Insufficient sex education causes many unplanned pregnancies

Monday in The Cavalier Daily was a highly offensive piece — interesting coming from a newspaper, but becoming more and more common. I suppose that if the Wall Street Journal is allowed to berate women for being single, a Cavalier Daily writer is more than allowed to berate women for abortion.

However, while (ashamedly) reading the very idealistic, narrow-minded support of Senator Martin in spite of his decision to describe pregnant women as “hosts” (side note – are women only hosts if they carry a boy?), I couldn’t help but laugh at the lack of understanding of sex. Someone alert the newspapers — yet another Republican WASP is unaware of what actually goes on, preaching abstinence from a high horse of prosperity. The writer seems to brush over the fact that condoms break, abstinence plans fail, not all sex is consensual and the pill has yet to be 100 percent effective.

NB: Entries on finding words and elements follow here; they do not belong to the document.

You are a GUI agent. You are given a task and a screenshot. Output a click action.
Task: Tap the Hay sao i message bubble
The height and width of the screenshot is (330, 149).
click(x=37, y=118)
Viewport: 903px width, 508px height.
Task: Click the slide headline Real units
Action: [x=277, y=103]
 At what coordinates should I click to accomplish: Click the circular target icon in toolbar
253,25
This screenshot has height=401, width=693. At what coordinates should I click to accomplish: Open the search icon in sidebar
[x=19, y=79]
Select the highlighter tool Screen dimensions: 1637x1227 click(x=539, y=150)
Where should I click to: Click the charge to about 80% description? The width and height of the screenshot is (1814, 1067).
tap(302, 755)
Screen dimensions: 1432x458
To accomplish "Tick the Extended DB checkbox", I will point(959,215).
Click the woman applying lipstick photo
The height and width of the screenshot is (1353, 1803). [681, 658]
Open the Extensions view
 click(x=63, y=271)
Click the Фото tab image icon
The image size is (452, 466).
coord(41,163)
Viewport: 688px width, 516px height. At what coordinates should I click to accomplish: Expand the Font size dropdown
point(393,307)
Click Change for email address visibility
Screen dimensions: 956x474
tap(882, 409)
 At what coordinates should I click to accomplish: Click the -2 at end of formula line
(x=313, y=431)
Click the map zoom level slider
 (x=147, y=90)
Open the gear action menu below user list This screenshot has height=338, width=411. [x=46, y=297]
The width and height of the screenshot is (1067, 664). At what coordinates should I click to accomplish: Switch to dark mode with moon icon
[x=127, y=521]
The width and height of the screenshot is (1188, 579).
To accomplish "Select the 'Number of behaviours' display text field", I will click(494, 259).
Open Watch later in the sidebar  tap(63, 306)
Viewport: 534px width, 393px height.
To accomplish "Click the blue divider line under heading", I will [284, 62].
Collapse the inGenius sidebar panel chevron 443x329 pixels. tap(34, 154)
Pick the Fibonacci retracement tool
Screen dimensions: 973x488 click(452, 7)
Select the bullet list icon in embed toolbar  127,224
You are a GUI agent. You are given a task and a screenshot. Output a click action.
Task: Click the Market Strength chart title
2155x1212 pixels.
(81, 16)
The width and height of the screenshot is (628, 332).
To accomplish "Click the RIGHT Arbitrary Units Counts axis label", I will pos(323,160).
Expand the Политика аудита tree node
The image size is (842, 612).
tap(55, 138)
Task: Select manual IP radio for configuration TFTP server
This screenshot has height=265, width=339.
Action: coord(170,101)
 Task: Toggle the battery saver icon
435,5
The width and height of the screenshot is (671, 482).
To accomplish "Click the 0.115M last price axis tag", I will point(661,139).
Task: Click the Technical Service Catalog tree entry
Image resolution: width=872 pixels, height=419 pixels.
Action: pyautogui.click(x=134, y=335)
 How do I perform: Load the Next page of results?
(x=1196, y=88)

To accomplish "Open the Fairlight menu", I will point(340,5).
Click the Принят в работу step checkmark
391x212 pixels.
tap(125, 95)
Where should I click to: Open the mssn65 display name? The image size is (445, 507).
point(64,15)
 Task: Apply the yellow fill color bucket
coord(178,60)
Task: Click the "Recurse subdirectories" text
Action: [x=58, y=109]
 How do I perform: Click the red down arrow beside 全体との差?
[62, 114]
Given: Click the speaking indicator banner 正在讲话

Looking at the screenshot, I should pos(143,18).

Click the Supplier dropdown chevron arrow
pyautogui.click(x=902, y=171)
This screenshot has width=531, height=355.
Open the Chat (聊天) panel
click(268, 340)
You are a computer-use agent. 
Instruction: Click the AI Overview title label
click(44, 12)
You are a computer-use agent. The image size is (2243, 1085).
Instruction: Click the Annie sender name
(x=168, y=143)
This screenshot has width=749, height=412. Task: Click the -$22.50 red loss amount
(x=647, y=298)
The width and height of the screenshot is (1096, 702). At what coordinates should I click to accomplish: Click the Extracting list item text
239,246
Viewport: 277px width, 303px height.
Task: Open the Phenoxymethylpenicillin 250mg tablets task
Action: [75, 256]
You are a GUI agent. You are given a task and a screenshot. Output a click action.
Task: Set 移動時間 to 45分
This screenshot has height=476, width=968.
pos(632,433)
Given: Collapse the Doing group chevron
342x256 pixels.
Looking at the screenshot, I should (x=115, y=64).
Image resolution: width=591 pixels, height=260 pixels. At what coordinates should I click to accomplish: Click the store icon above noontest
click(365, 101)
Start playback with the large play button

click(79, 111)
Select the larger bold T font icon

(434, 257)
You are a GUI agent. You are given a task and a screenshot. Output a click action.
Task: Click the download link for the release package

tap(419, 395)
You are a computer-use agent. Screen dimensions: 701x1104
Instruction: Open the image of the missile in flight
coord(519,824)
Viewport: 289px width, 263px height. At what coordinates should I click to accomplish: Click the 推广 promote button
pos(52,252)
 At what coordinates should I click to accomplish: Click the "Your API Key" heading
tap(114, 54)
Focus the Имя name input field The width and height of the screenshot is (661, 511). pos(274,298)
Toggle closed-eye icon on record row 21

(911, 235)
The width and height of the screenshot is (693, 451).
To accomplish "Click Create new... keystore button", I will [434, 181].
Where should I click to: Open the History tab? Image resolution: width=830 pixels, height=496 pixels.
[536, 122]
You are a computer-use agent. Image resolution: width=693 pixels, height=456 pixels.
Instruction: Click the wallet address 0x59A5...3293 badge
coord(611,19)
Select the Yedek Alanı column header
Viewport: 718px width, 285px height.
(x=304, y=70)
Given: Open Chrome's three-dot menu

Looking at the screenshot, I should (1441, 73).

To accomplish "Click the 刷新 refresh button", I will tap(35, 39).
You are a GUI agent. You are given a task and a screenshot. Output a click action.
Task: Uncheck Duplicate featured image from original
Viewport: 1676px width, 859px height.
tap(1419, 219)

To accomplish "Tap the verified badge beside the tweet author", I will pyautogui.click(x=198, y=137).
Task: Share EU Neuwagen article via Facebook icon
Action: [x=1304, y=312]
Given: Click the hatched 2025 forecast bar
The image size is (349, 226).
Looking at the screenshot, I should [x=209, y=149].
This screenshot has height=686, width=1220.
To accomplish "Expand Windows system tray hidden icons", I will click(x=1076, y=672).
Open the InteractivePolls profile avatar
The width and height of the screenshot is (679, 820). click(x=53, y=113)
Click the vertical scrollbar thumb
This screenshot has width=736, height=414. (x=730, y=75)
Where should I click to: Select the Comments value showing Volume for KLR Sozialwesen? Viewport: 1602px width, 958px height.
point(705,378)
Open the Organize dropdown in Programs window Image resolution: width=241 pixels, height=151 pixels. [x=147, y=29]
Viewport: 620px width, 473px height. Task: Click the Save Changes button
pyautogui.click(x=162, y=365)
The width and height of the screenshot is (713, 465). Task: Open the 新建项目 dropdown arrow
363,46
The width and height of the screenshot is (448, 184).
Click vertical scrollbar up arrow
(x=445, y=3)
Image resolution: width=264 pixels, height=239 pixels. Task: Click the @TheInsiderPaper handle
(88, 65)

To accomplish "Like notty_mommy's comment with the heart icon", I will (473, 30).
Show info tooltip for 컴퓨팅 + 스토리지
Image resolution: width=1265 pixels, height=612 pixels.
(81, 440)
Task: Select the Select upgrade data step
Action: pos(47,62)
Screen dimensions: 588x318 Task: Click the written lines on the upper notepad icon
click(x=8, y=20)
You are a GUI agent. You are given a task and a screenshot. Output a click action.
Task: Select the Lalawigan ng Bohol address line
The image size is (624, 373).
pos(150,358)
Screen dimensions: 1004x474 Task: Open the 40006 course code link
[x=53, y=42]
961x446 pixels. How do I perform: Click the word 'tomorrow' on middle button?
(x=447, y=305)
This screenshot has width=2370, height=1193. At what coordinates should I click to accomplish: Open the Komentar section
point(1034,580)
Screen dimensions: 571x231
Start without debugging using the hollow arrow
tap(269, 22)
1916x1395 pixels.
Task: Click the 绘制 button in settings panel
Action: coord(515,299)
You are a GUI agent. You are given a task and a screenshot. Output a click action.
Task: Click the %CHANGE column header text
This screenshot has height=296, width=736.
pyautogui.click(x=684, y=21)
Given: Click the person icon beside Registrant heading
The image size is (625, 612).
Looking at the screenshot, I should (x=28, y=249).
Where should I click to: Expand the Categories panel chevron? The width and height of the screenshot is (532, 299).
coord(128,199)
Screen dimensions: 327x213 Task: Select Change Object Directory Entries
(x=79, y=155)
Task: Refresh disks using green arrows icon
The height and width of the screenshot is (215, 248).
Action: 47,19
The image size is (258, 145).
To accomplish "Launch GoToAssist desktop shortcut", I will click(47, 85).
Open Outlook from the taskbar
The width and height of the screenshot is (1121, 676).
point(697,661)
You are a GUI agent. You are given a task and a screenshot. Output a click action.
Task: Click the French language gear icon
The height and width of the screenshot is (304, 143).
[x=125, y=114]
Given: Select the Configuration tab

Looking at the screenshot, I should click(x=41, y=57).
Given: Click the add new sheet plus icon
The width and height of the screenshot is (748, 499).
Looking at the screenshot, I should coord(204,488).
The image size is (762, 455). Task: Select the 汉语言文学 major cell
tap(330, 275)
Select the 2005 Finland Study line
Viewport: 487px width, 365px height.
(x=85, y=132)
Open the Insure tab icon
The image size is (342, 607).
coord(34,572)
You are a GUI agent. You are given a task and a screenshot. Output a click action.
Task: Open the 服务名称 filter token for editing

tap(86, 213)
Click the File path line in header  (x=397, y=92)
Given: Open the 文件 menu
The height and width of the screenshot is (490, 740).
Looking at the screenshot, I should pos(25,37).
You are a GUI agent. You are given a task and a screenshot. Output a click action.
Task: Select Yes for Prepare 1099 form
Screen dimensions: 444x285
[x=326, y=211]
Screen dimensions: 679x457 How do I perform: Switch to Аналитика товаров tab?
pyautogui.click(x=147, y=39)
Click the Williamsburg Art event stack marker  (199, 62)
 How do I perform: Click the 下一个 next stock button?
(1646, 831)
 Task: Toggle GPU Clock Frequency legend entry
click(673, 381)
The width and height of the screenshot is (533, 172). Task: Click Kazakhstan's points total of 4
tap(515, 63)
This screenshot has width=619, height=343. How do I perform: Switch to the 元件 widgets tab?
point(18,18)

However, I will agree with her in the sense that prevention is the best step to avoiding this dirty, shameful issue altogether. Yet, allow me another “however,” for I think her idea of prevention is strongly drawn from her own educational experience. It lacks any research of the issue — well, I guess that’s allowed when it comes to personal opinions.

For those who seek more information, I’m bringing anecdotal info instead of statistics. It may be interesting to note that while Republicans are fighting sex-education classes, a teacher told me that she now has to escort her sixth graders into the bathroom. Why? Because they were caught too many times having sex in the stalls. Additionally, I have heard accounts of young women sticking their birth control where babies come from. When looked into, it appears that about 10 percent of women misinterpret or do not read the instructions for oral contraceptives.

It is apparent that a lack of approachable sex education is most definitely a cause of unwanted pregnancies. Nonetheless, ironically the very states that are trying to bring abortion back to the Supreme Court are those that simultaneously fight instating a more thorough sex education for their kids (looking at you, North Dakota).

Sex between preteens and misconceptions of female physiology are but a myth in Berger’s “preventative” opinion column; I’m sure this is because we live in a world in which women can now reject semen from a rape. But the real prevention issues stem from obscure corners that many of us cannot imagine, and then we have to accept that sometimes accidents are truly accidents. While I believe everyone deserves their own opinion — trust me, I have more than enough of my own — I think Berger’s opinion shames and belittles others. “You can keep yourself from getting pregnant in the first place” is no longer an opinion, but a judgment. And one that lacks any form of understanding.

Note: this was written by a Republican WASP

Natasha Mighell is a fourth-year in the Comm School.